Мифологичность и символичность событий жизни Христа не должна заслонять нам главного в нем — того, что он с детства жил в сфере сверхъестественного, что духовное и мистическое начала возобладали в нем над «положительным знанием» и еврейским рационализмом его времени, что он испытывал доверие к беспредельному могуществу человека, способного изменить движение облаков и остановить болезнь и саму смерть, что он абсолютно верил в непобедимую силу любви, добра и истины.
Духовность Иисуса неотрывна от его принадлежности к земле — это ярко проявляется в отношении к кровным узам и семье. Из того, что мы знаем, можно предположить, что «Бог в нем» возобладал над родственными и национальными чувствами, не имевшими для него какого-либо значения.

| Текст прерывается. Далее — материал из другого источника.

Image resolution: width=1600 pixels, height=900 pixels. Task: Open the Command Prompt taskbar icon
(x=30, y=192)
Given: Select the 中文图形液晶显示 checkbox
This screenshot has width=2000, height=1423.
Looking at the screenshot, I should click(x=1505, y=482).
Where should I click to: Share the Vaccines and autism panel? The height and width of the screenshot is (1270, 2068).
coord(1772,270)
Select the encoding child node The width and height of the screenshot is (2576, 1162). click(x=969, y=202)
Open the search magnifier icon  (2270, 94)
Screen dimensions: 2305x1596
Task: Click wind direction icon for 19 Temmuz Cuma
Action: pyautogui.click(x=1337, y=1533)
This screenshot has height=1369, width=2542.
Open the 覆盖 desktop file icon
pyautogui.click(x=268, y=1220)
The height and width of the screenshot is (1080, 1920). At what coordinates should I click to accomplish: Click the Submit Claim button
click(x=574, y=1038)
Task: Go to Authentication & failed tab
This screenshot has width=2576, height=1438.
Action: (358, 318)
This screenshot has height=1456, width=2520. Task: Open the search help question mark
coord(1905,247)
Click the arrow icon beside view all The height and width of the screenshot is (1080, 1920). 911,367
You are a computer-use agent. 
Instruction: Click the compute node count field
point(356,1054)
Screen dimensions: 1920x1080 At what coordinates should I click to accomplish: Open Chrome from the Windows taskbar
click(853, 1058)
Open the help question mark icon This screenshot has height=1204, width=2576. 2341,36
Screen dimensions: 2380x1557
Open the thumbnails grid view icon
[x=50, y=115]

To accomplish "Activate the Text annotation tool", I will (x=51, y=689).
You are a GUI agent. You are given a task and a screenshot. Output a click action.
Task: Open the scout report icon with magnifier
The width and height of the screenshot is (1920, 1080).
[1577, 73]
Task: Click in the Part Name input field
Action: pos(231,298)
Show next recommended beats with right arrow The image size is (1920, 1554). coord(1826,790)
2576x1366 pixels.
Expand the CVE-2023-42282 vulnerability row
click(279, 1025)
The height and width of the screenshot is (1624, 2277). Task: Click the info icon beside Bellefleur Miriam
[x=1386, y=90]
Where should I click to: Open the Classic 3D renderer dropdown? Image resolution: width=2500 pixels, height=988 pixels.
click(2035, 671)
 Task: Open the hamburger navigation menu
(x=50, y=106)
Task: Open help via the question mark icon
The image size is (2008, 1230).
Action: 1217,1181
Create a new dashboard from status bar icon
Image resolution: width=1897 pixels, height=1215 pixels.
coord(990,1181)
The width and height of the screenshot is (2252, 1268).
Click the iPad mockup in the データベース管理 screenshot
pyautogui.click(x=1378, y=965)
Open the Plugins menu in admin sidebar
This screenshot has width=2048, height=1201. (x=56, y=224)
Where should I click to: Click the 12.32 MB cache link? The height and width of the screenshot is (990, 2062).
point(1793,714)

Своих духовных собратьев Иисус ставил выше братьев по крови и связь с ними ценил гораздо выше кровного родства[64]. Со всей глубиной Иисус познал максиму «нет пророка в своем отечестве»: многие его ближайшие родственники, братья и сестры, однокашники и назаретяне не только не поняли его, но, узнав о проповедях в Капернауме, расценили, что их земляк «вышел из себя», попросту говоря, обезумел[65]. Не пользуясь любовью и почитанием в своей семье и на своей родине, зная скептическое отношение братьев[66], он ставил «Бога в себе» выше крови, отчизны, ближних своих, тяготея к дальним, его идеи разделявшим. «Те, кто рядом со Мной, Меня не поняли». Отсюда «отныне враги человеку — домашние его». Отсюда «любящий отца и мать более Меня недостоин Меня». Отсюда «тот, кто будет исполнять волю Отца моего небесного, тот мне брат, и сестра, и мать». Отсюда его категорический императив «оставить дом свой, жену, братьев, родных, детей, ради Царства Божия и жизни вечной». Отсюда его реакция на слова прохожей: «Блаженно чрево, носившее тебя, и сосцы, тебя питавшие!» — Нет! «Блаженны слышащие слово Божие и соблюдающие его!»
Духовность Иисуса — не книжная, но нравственная, блаженная, просветленная, от нее веет необыкновенной кротостью, парадоксальным образом соединенной с внутренней мощью и силой: «Придите ко мне все нуждающиеся и обремененные, и я успокою вас. Возьмите иго мое на себя и научитесь от меня, ибо я кроток и смирен сердцем; и найдете покой душам вашим. Ибо иго мое благо, и бремя мое легко».